◆ MATERIAL FOR THE TASK:
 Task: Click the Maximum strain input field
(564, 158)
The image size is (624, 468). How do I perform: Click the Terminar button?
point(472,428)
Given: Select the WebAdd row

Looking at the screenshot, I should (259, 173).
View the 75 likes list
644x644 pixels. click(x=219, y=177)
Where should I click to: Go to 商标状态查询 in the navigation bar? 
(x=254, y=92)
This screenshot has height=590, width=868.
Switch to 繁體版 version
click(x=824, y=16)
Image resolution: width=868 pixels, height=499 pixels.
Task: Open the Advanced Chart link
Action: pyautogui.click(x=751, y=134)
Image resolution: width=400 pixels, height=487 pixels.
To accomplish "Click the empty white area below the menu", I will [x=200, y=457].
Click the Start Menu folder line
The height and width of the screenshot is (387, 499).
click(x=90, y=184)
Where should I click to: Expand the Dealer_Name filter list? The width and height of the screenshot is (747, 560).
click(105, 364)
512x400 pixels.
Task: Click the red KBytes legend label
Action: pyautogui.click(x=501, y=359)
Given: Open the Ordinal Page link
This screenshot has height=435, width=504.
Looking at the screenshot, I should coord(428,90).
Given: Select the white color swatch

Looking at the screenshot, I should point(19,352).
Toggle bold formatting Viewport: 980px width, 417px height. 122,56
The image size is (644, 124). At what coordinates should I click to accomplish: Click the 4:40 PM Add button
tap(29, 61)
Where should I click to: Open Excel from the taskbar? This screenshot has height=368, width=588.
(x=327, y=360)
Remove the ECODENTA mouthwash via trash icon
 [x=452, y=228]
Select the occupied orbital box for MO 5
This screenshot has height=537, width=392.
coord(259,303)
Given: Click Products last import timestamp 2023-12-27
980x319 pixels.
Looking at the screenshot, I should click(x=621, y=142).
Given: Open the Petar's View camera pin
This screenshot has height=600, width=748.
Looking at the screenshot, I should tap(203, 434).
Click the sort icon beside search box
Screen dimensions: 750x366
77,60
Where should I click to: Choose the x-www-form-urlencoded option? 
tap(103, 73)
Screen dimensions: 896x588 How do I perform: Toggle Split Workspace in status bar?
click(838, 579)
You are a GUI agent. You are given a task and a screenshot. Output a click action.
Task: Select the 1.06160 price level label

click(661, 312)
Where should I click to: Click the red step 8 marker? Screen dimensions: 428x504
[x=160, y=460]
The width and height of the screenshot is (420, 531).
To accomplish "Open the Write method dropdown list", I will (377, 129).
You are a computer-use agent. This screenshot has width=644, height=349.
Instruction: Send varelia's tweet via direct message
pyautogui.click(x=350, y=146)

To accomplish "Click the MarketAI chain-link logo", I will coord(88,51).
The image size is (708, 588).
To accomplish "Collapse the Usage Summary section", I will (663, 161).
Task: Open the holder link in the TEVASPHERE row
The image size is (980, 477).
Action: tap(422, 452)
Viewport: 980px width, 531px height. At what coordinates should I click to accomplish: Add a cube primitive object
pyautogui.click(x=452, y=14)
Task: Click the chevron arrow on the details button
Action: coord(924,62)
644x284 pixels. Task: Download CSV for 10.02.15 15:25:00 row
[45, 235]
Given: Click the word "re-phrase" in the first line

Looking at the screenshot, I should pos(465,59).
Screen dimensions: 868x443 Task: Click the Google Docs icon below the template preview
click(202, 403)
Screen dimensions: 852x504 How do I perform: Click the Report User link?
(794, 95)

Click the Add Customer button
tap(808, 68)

◆ EXERCISE DETAILS: Look through the listing above and copy each line with the word "agent" in it.

◆ RESPONSE TO THE TASK:
You are a GUI agent. You are given a task and a screenshot. Output a click action.
You are a computer-use agent. This screenshot has width=644, height=349.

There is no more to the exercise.